Problem description:
Print exactly, and only, the lines from the one that has "Where should I" through the end of the material below, with both ends included and the pictures omitted.

Stored data:
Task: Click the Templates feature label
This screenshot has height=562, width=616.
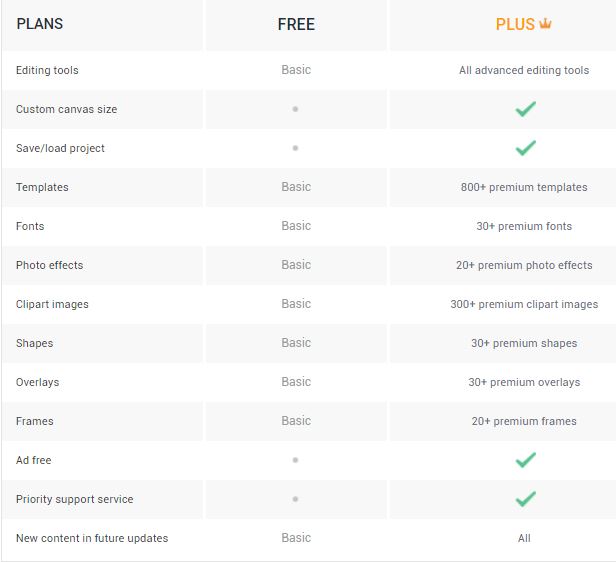Action: pyautogui.click(x=42, y=187)
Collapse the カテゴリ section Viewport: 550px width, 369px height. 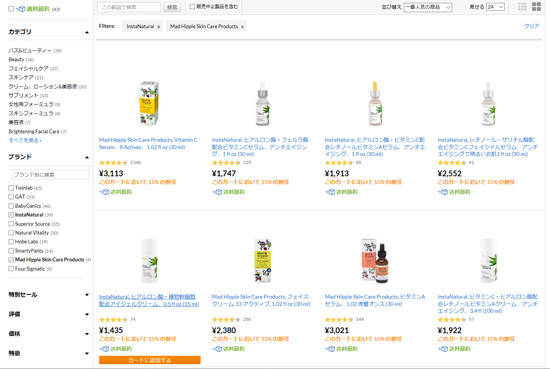pyautogui.click(x=87, y=32)
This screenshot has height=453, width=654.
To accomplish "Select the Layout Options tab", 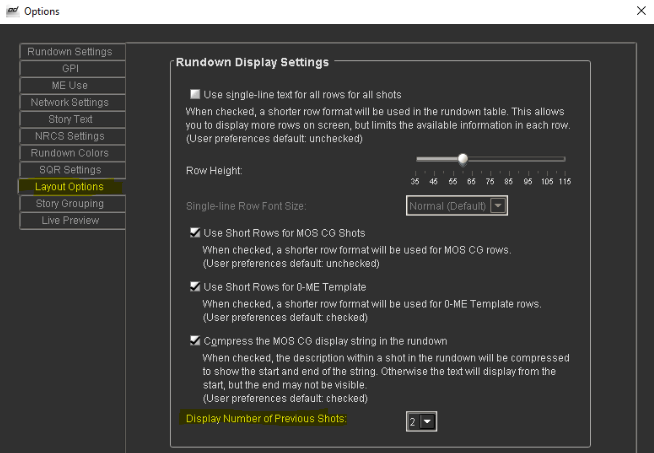I will (70, 187).
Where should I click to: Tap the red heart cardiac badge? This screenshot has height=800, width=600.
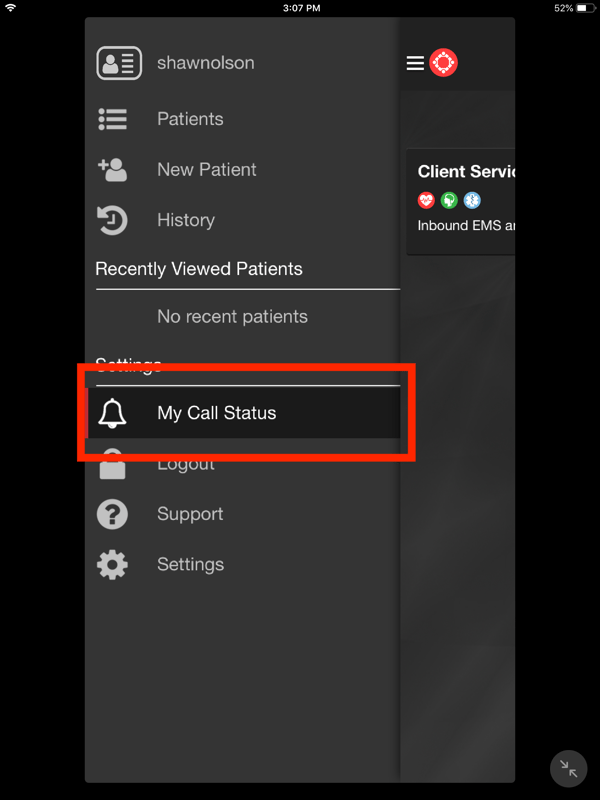[426, 200]
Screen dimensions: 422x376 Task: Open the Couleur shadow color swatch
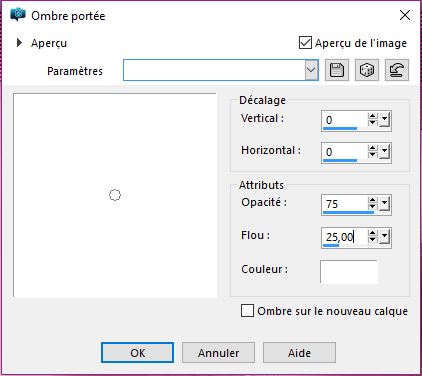click(x=349, y=272)
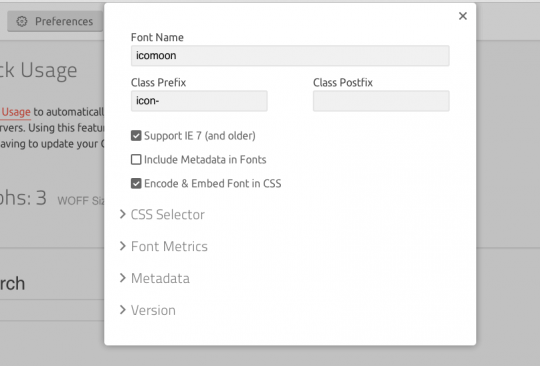Click the chevron arrow next to Metadata
The height and width of the screenshot is (366, 540).
[x=123, y=278]
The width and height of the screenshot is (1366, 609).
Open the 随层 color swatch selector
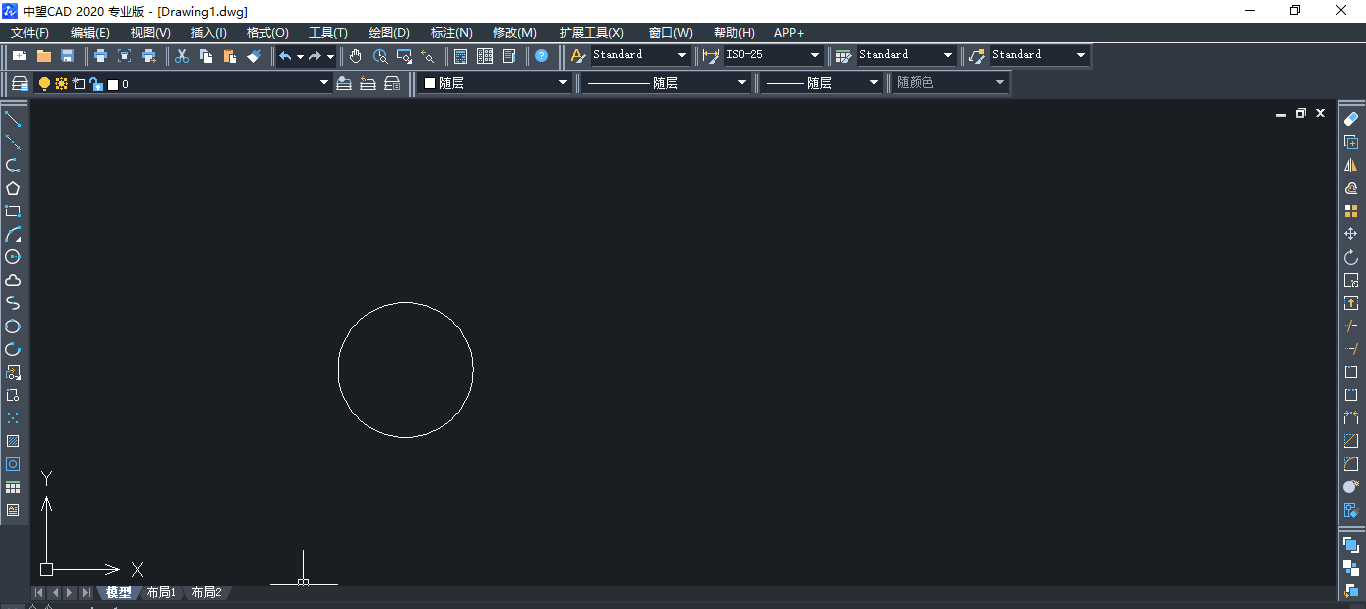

Solved exercise:
Where should I click to: Tap the red heart cardiac badge? This screenshot has height=800, width=600.
[426, 200]
Screen dimensions: 422x376 Task: Open the Couleur shadow color swatch
click(x=349, y=272)
Click the chevron arrow next to Metadata
The height and width of the screenshot is (366, 540).
[x=123, y=278]
The width and height of the screenshot is (1366, 609).
Open the 随层 color swatch selector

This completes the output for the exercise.